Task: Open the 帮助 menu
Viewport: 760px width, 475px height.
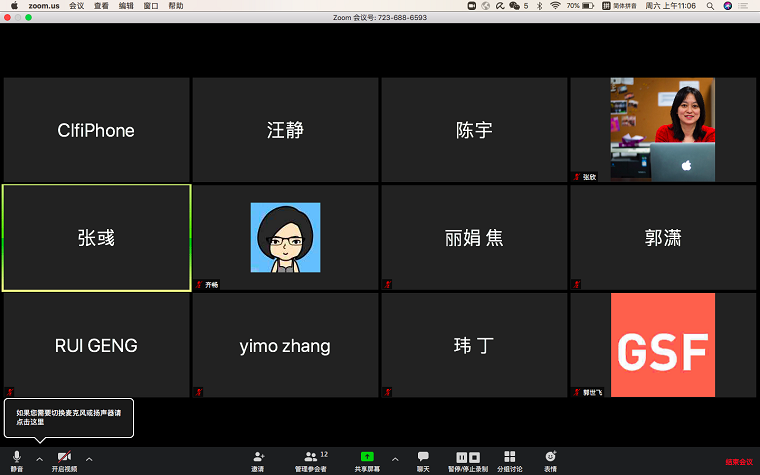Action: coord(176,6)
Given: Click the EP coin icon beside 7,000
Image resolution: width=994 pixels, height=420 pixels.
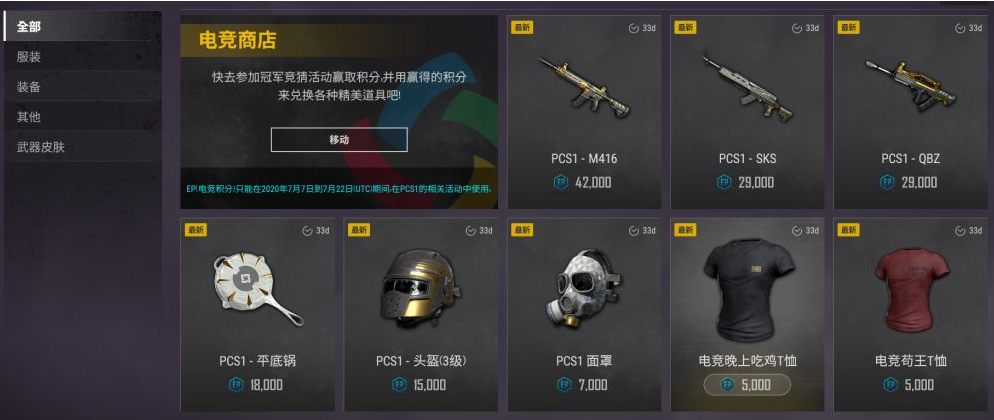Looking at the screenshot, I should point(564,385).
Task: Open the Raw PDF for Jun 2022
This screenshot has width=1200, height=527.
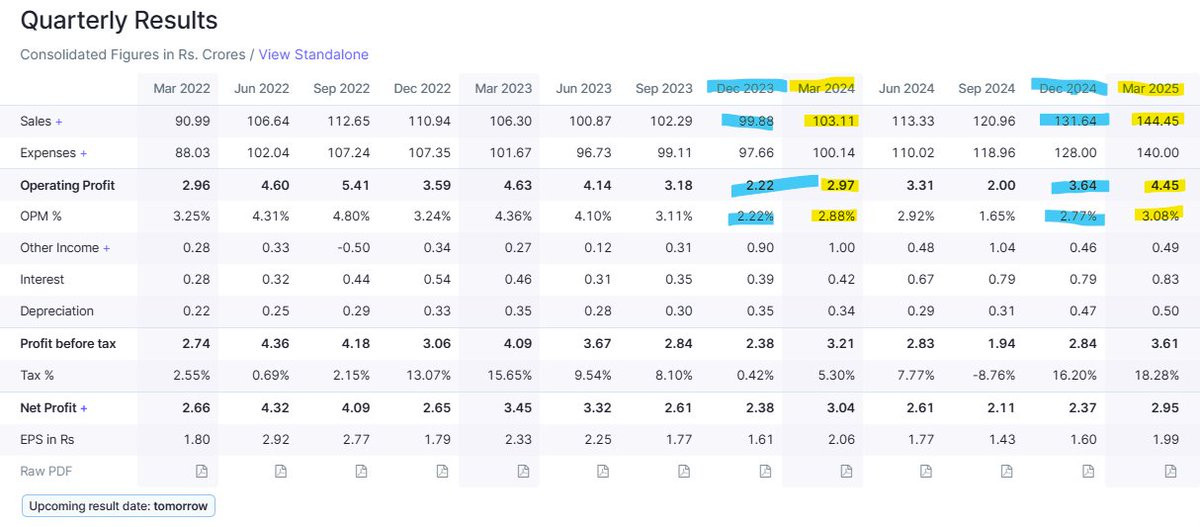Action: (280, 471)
___
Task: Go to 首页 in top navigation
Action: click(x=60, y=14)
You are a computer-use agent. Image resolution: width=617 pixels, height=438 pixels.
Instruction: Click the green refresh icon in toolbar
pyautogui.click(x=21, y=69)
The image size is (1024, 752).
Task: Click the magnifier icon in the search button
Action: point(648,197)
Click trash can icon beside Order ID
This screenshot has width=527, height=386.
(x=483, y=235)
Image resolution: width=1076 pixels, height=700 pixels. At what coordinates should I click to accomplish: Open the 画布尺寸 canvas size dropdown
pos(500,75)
___
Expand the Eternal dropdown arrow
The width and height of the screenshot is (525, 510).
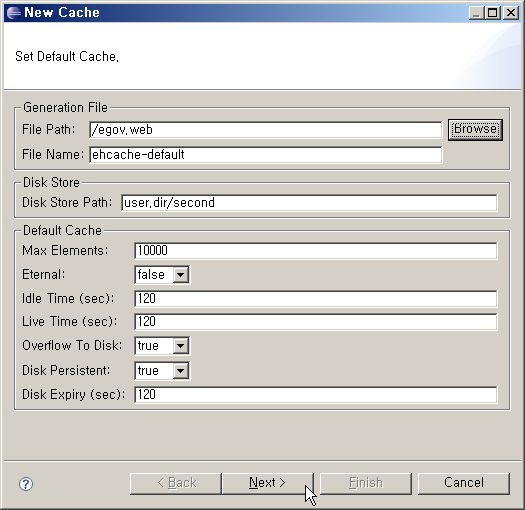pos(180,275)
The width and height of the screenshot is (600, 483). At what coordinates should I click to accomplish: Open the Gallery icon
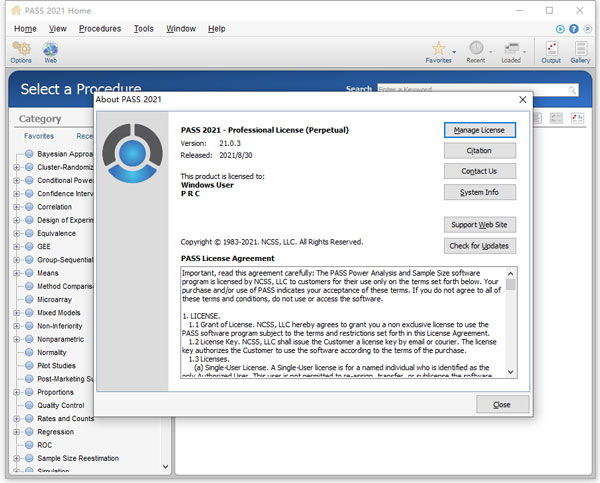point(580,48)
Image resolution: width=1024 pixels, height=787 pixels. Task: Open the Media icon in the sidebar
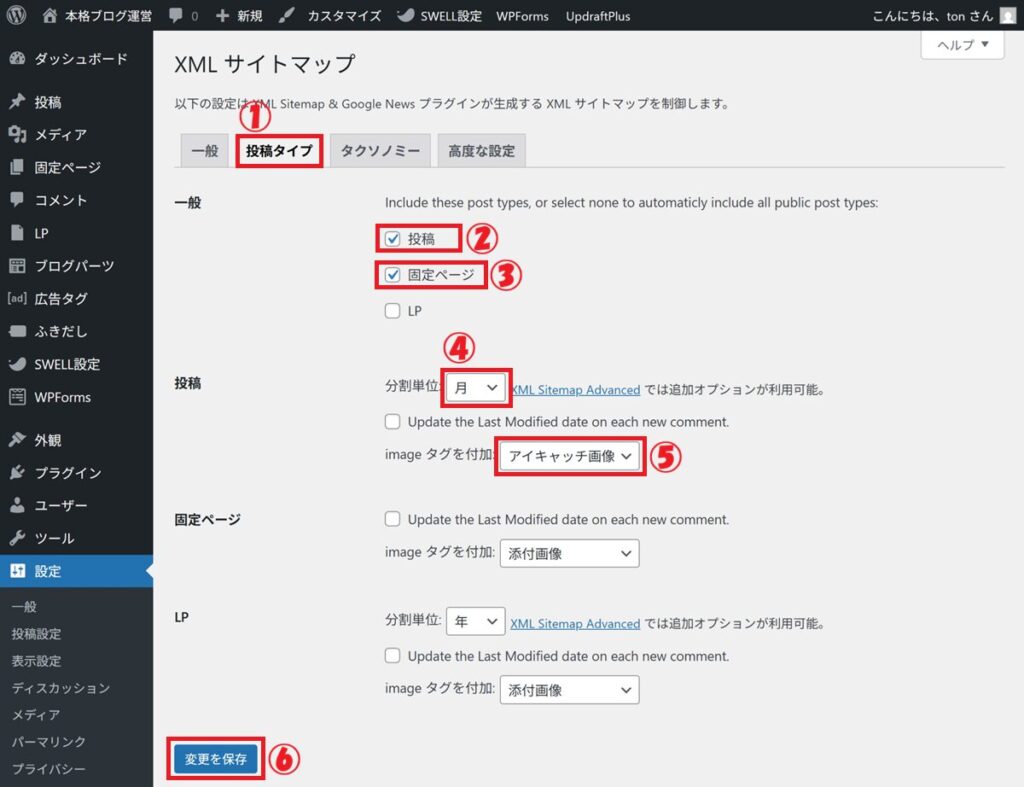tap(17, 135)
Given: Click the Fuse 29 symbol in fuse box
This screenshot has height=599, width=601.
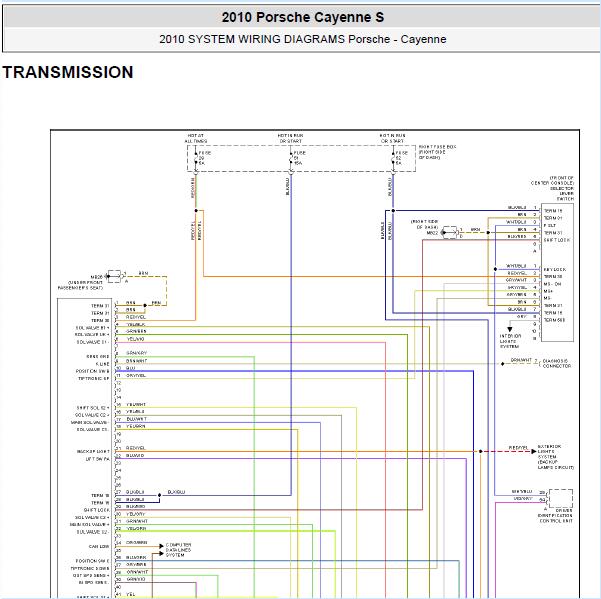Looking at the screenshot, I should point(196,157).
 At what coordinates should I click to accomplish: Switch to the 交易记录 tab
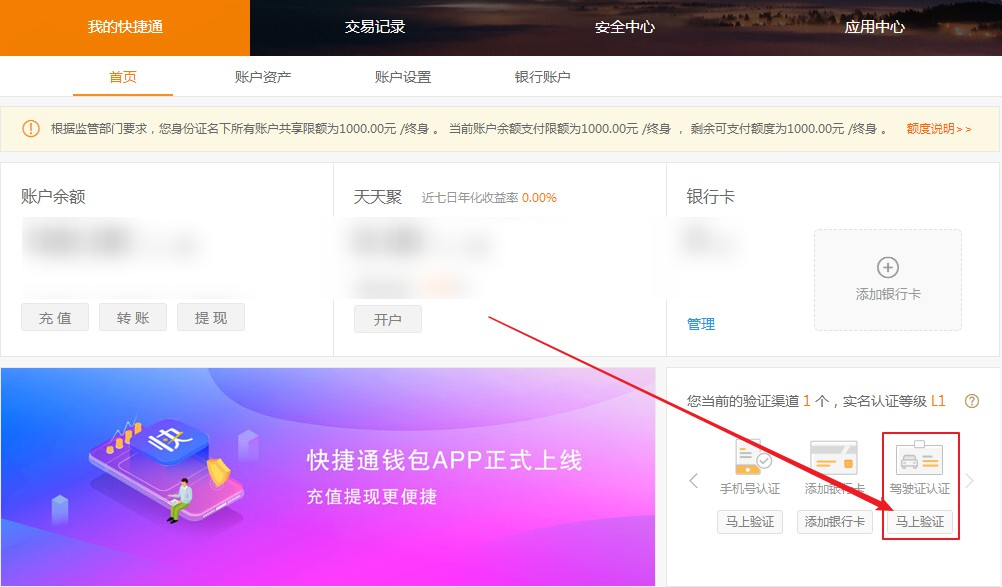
___
=== EXERCISE DETAILS ===
For each line in the material above that holds the word "Given", add one to a count; state only the final number.

=== ANSWER TO THIS EXERCISE ===
2